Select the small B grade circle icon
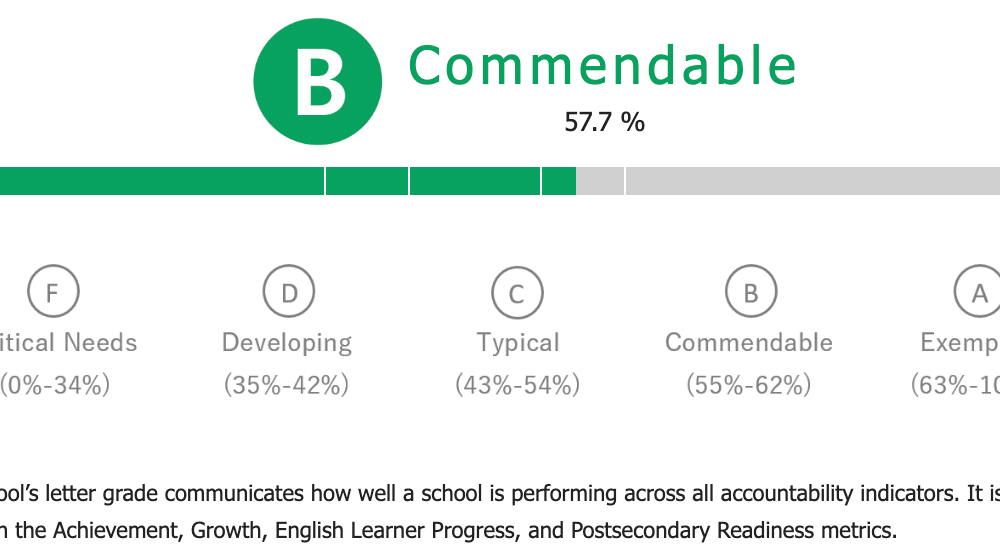This screenshot has width=1000, height=560. [751, 291]
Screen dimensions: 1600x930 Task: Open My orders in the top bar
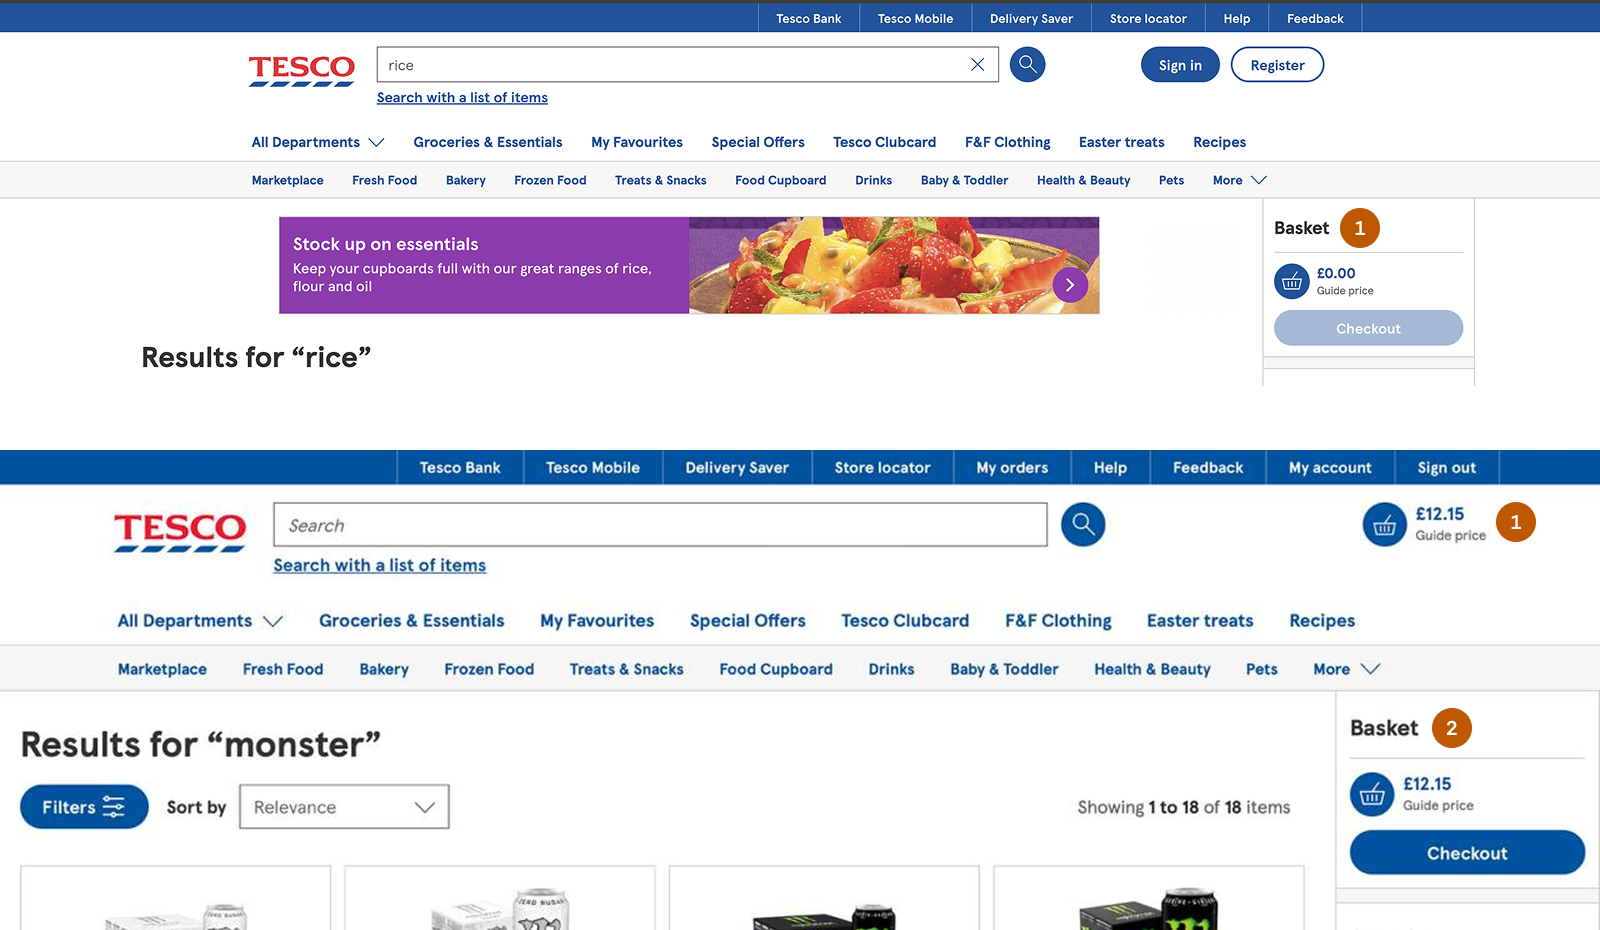(x=1012, y=468)
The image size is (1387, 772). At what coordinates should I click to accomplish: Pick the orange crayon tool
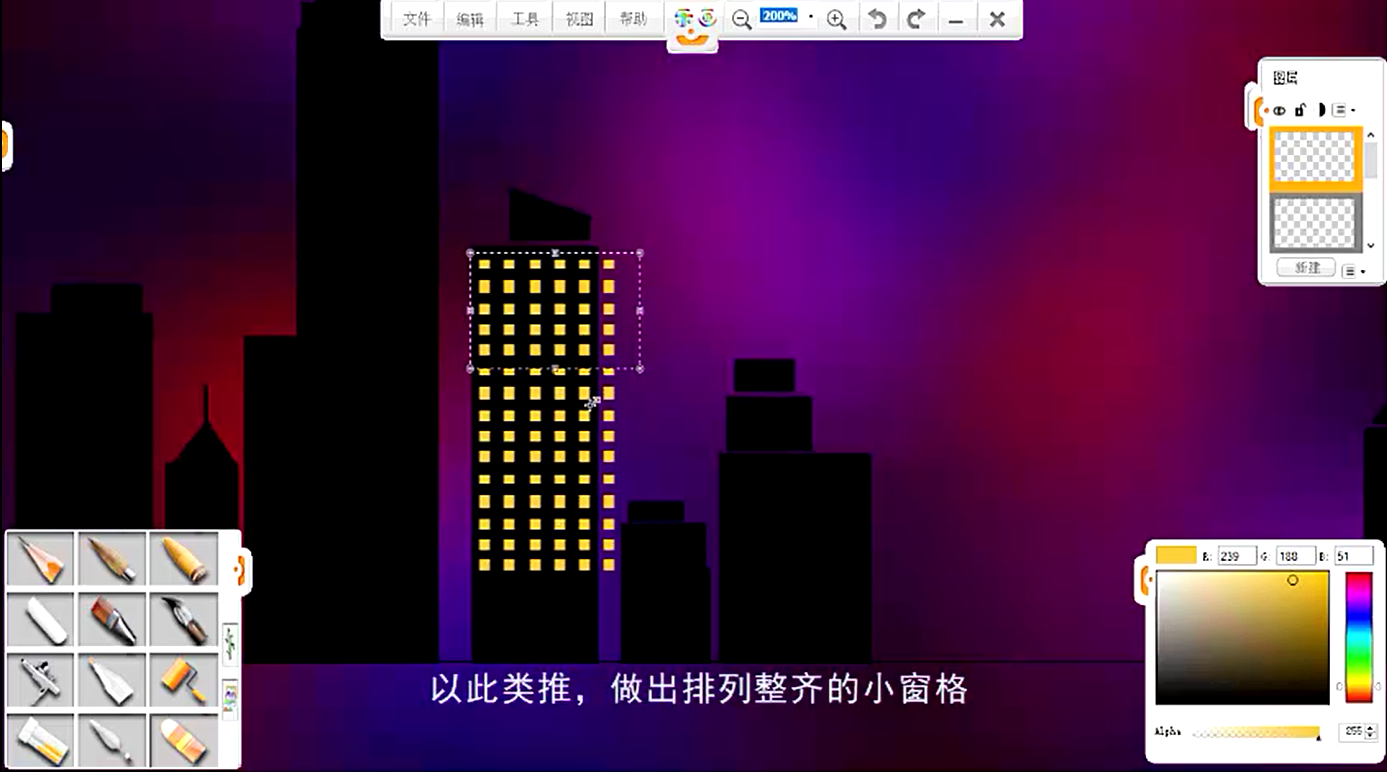click(x=184, y=558)
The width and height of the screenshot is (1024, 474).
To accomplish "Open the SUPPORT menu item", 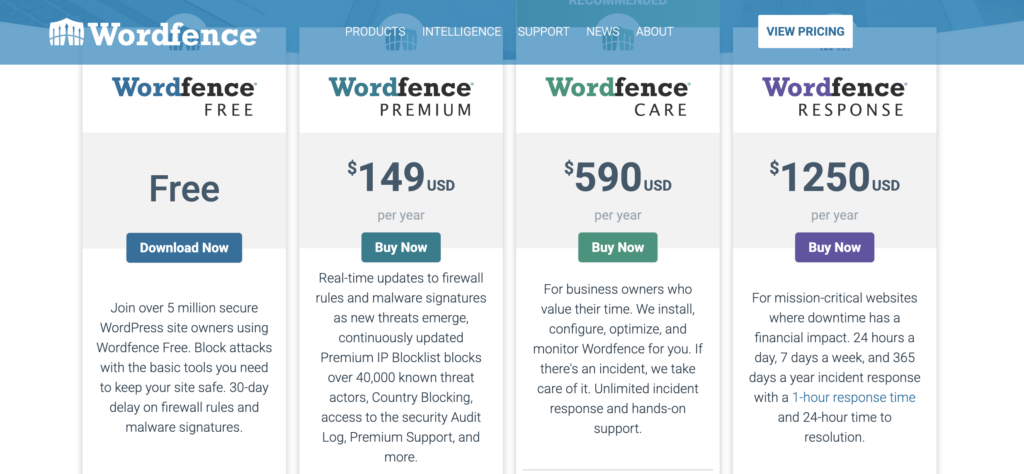I will tap(543, 31).
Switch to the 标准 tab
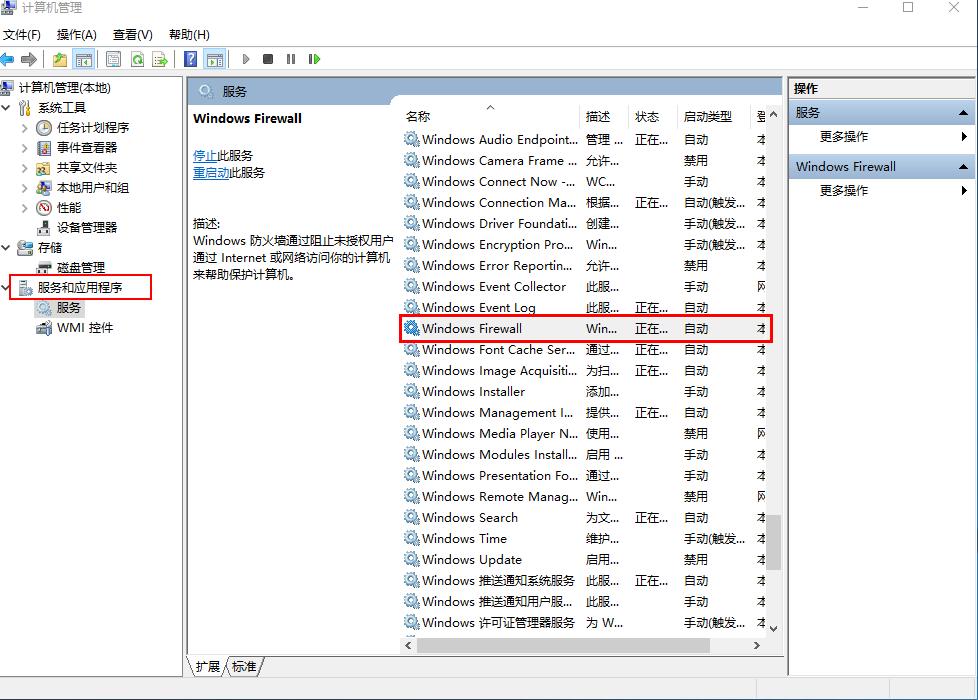The width and height of the screenshot is (978, 700). (x=243, y=666)
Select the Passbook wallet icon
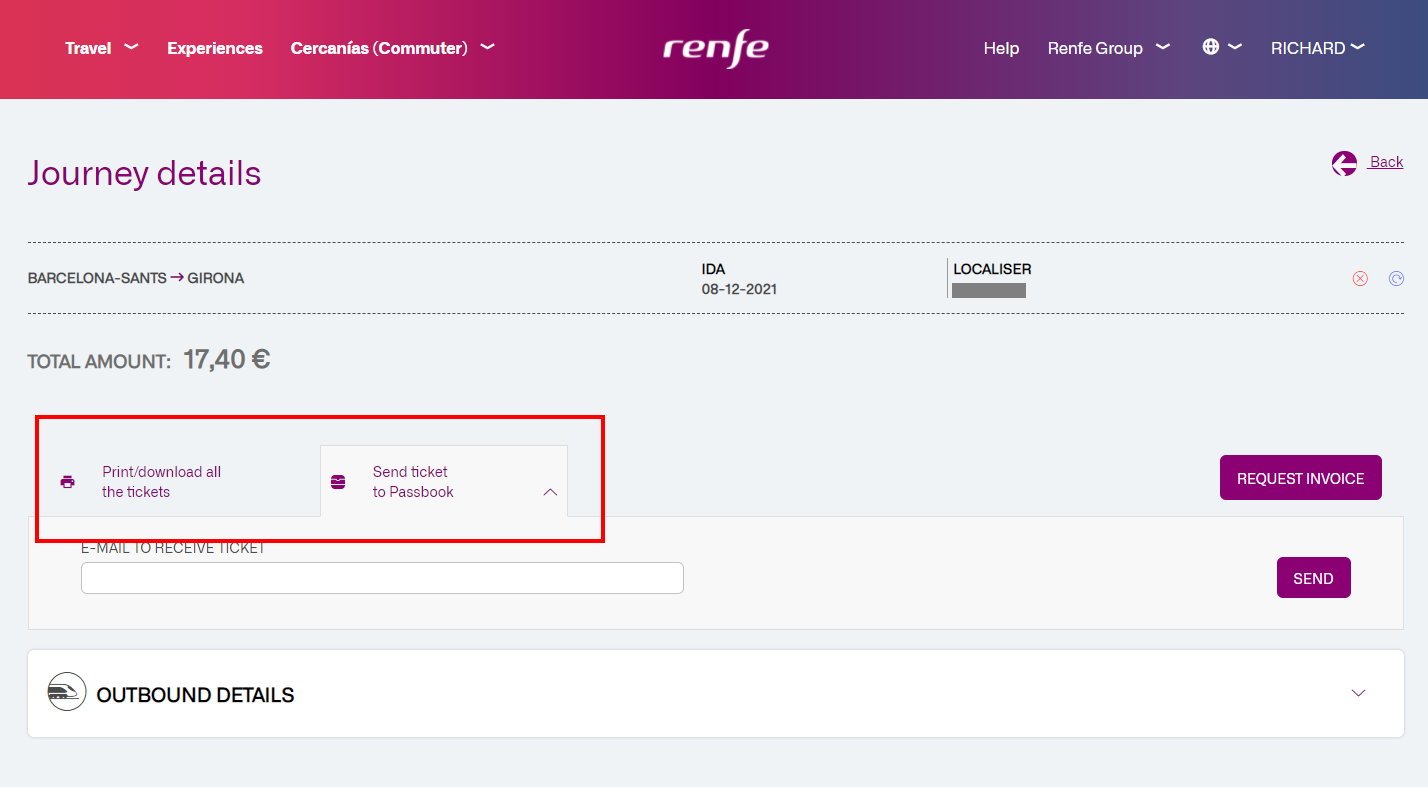Viewport: 1428px width, 787px height. [x=336, y=481]
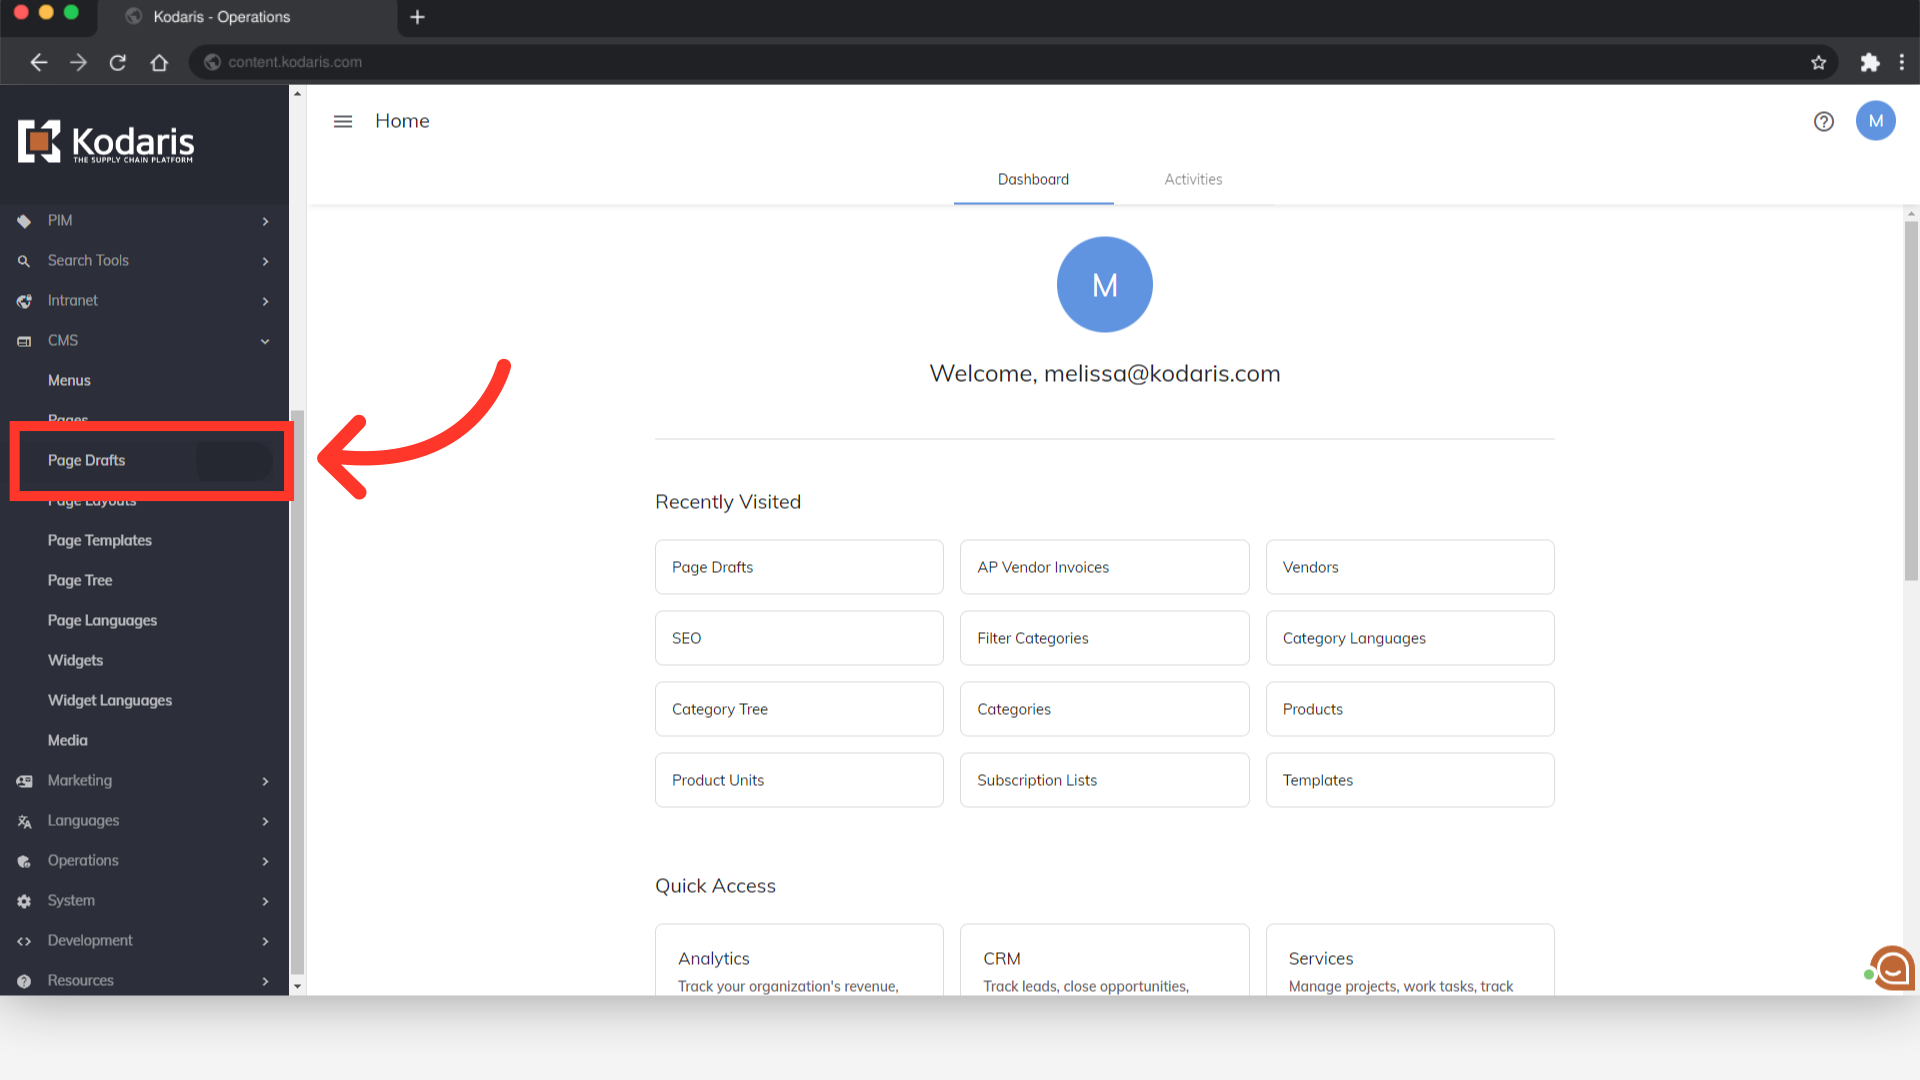The image size is (1920, 1080).
Task: Open the Category Languages recent card
Action: pos(1409,638)
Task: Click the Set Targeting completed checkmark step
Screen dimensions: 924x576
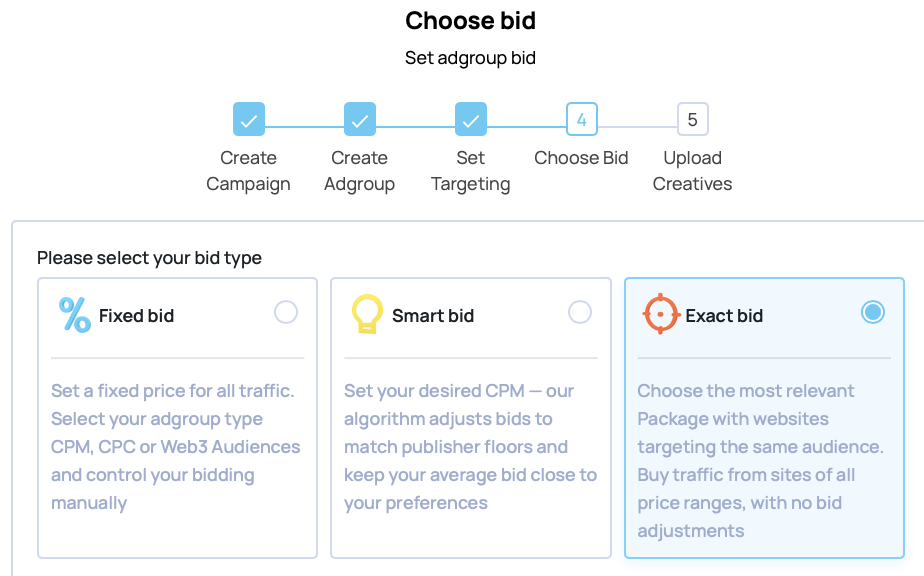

> [WHAT IS NEEDED] Copy out the stretch from the line containing "Select the Passbook wallet icon" through the end of the records word for word, leaving out the pictures.

> [ANSWER TO THE TASK]
Select the Passbook wallet icon
Viewport: 1428px width, 787px height. [x=336, y=481]
The image size is (1920, 1080).
Task: Open the Category Languages recent card
Action: pos(1409,638)
Task: Click the Set Targeting completed checkmark step
Screen dimensions: 924x576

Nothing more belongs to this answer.